Please give the items again from the line holding "You are a GUI" through the last of the items, inclusive, swapping each "screenshot" for "screen capture" and keeping all else unchanged. Leave the pictures out.

---------- INPUT ----------

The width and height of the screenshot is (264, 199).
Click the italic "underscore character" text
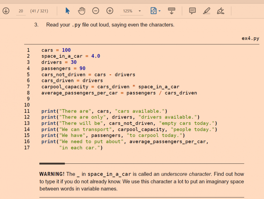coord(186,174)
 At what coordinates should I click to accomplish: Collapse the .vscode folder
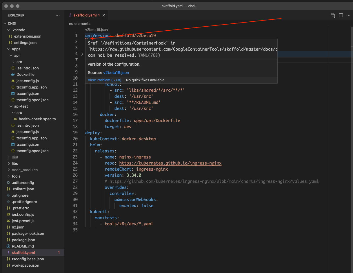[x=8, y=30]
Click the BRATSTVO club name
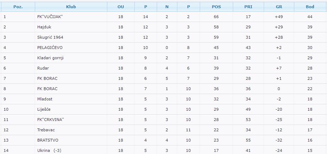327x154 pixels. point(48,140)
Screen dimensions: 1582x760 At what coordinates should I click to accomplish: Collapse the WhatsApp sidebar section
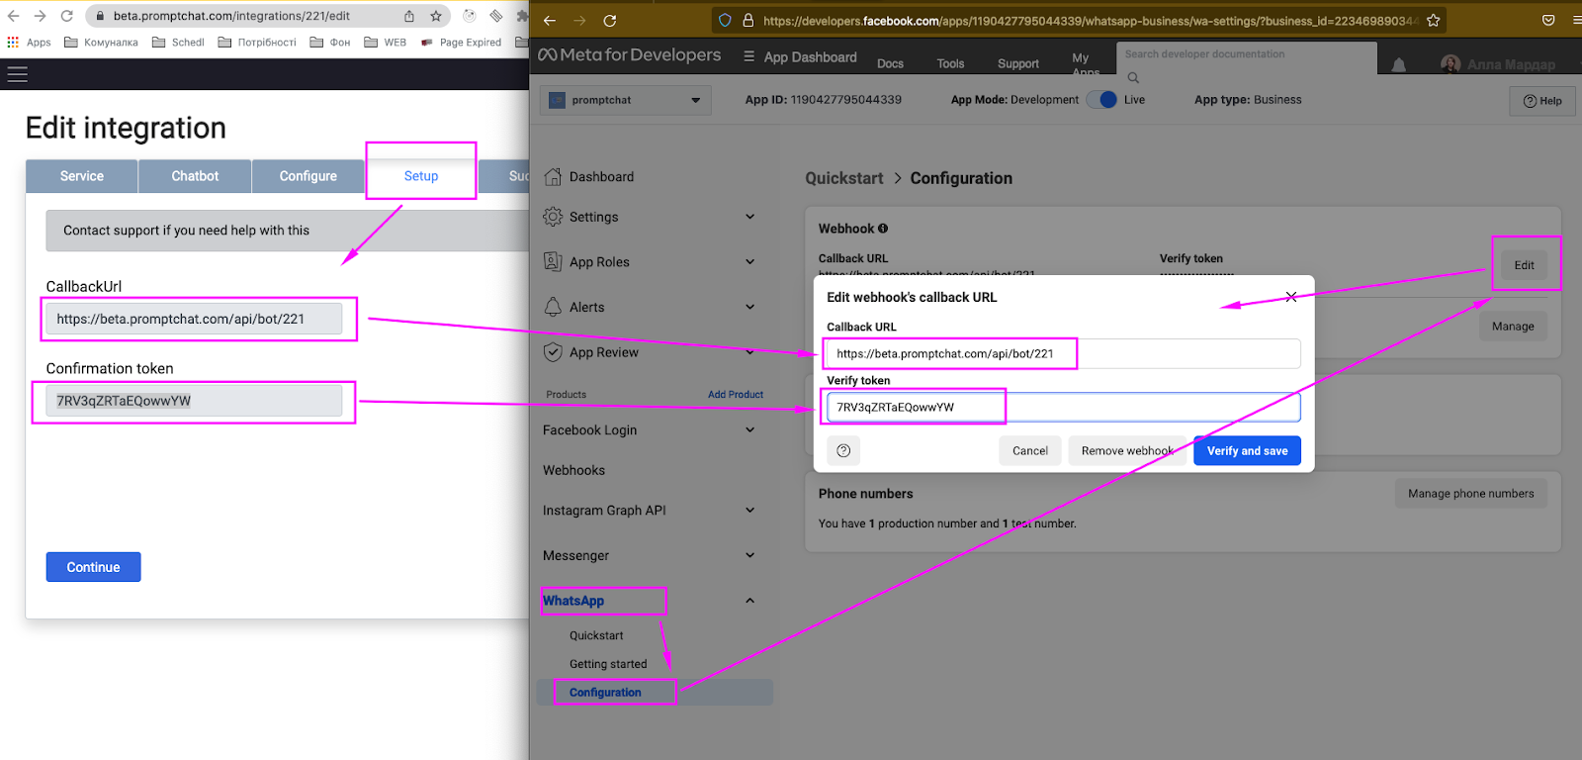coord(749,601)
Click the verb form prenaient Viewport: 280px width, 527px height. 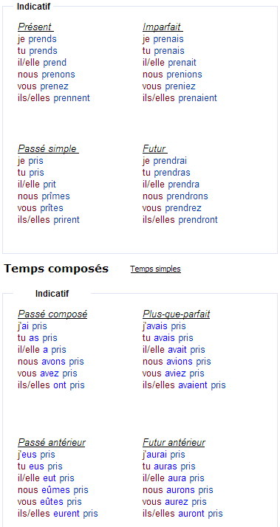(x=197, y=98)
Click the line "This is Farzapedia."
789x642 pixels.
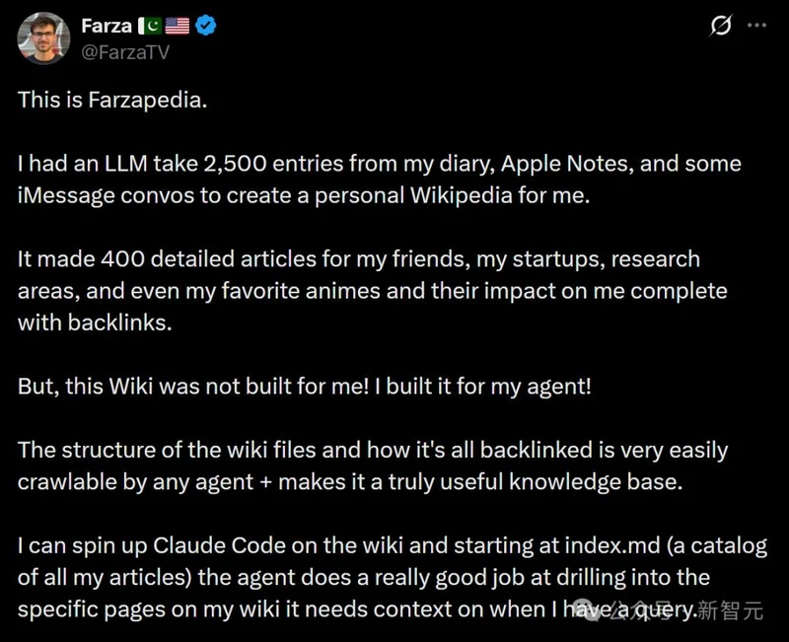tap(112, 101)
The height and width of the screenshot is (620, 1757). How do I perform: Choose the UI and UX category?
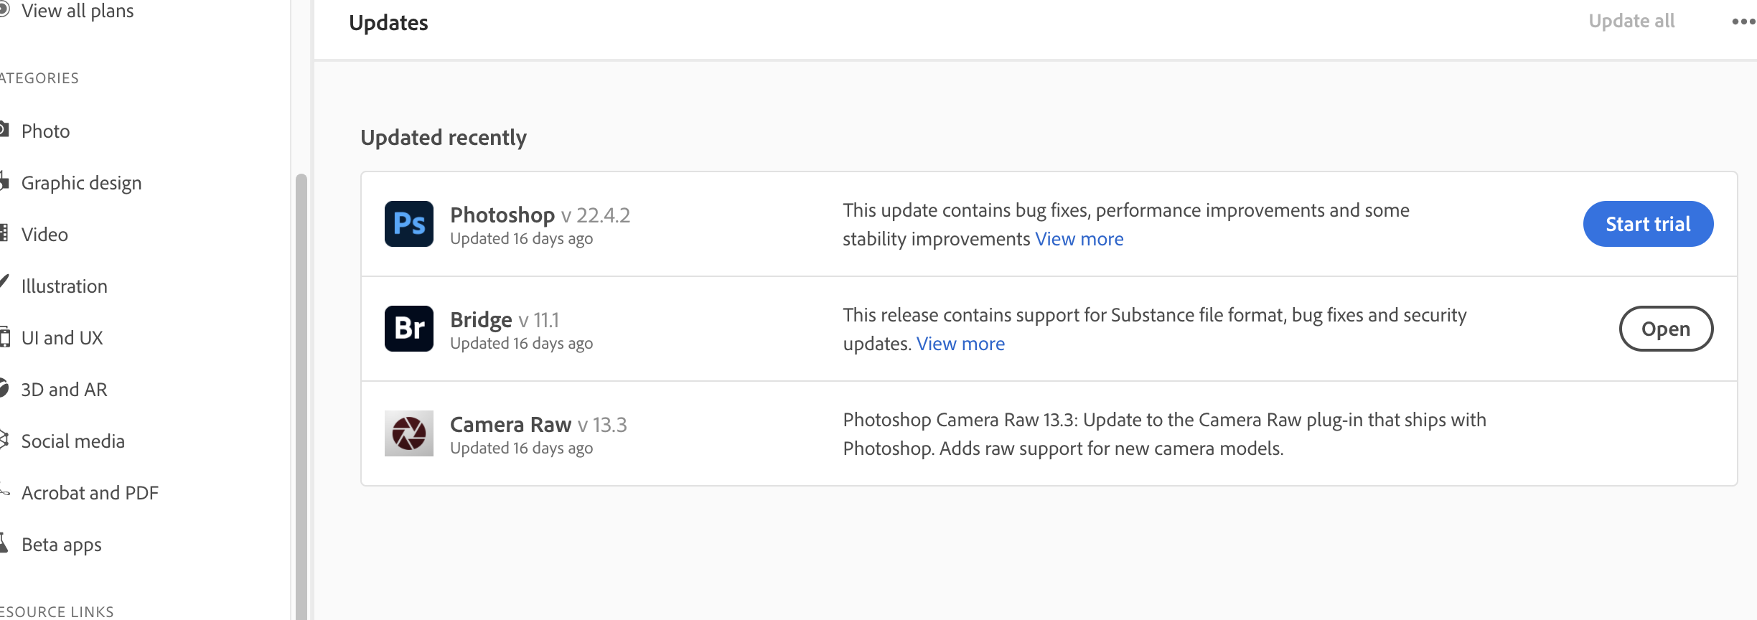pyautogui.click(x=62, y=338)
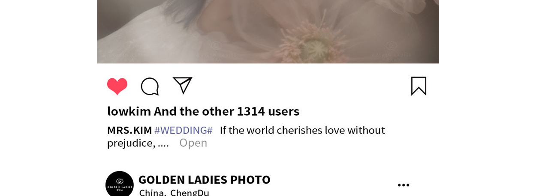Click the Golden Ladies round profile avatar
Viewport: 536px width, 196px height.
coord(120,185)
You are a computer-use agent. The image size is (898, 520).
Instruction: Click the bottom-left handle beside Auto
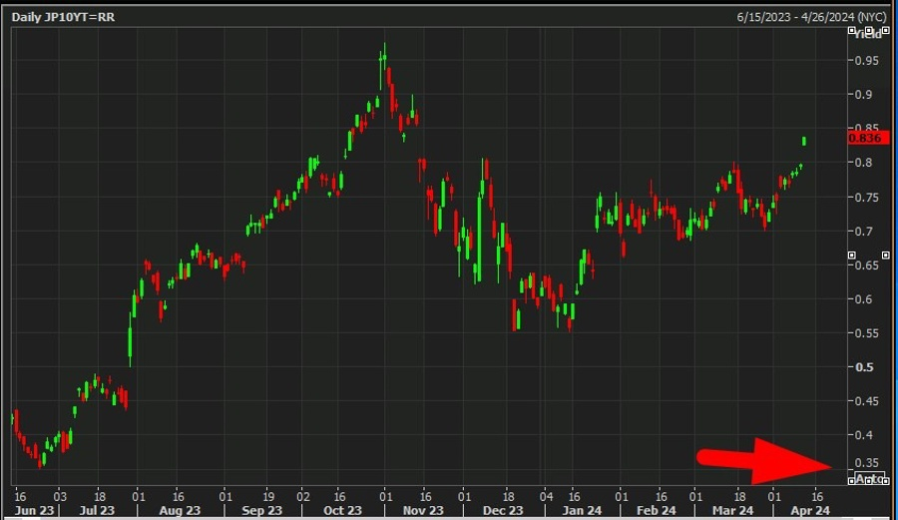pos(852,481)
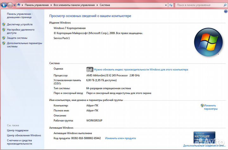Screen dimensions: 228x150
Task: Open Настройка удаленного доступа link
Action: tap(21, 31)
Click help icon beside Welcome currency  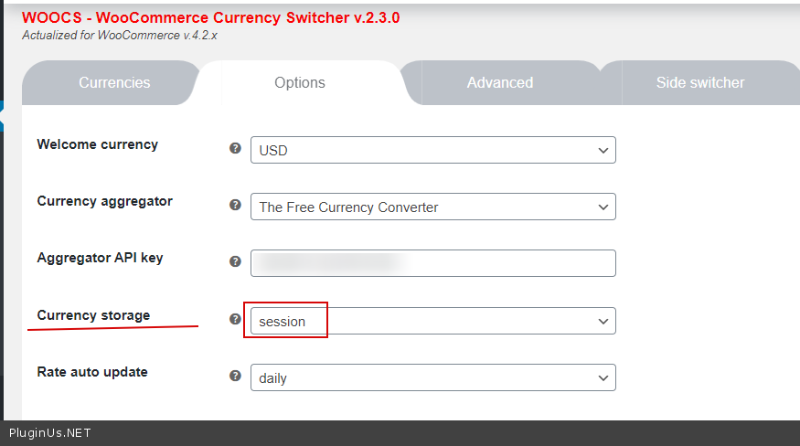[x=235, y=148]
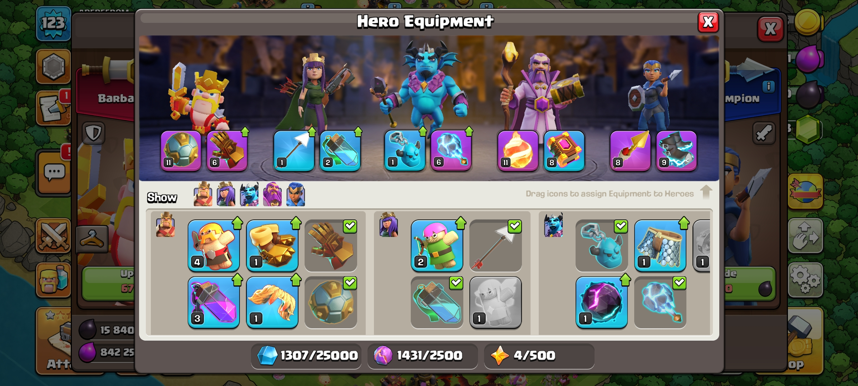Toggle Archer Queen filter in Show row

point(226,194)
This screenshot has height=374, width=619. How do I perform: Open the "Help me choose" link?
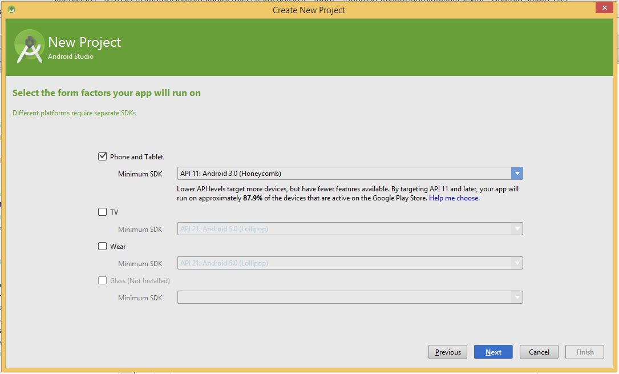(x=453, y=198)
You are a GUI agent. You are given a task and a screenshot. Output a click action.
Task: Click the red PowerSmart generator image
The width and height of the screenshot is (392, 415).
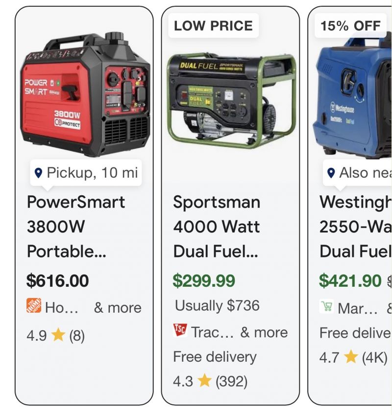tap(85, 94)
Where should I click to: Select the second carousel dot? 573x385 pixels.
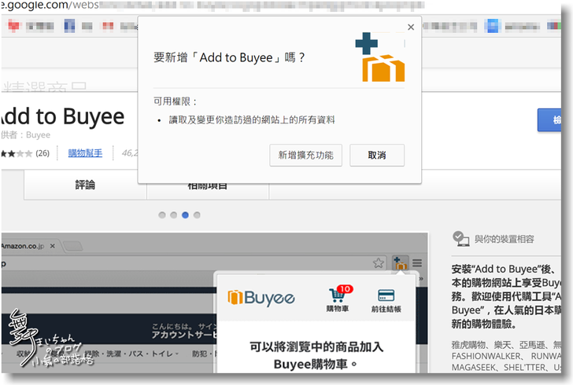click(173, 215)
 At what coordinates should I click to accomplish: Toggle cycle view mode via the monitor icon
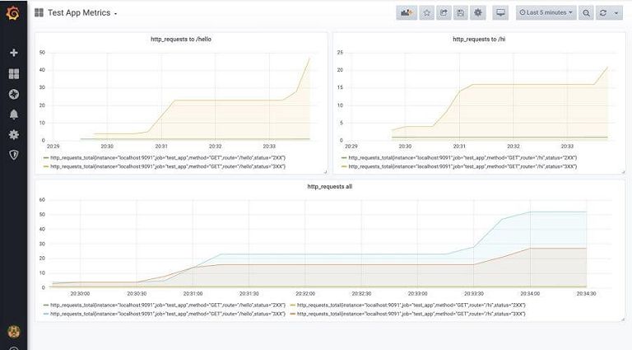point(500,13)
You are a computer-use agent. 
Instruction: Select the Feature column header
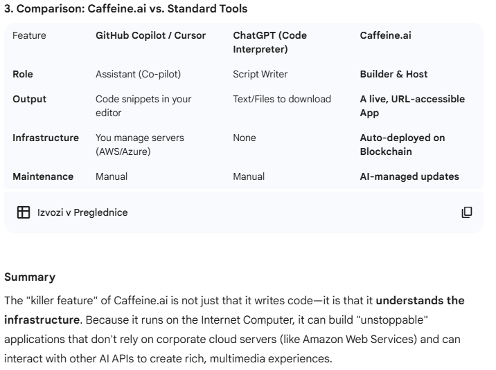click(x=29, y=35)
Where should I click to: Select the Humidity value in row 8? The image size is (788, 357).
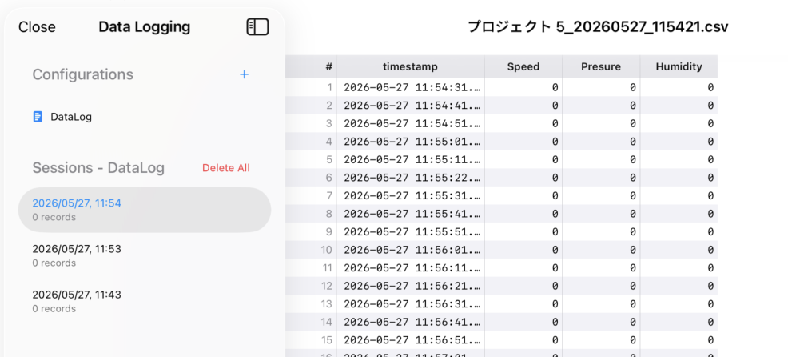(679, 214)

----------

PROBLEM SOLUTION:
You are a GUI agent. You are given a task and a screen capture. Output a click action.
Task: Click the red PowerSmart generator image
The width and height of the screen capture is (392, 415).
tap(85, 94)
Where should I click to: Select the second carousel dot? 573x385 pixels.
click(173, 215)
 At what coordinates should I click to accomplish: Toggle cycle view mode via the monitor icon
point(500,13)
You are a computer-use agent. 
Instruction: Select the Feature column header
click(x=29, y=35)
Where should I click to: Select the Humidity value in row 8? The image size is (788, 357).
(679, 214)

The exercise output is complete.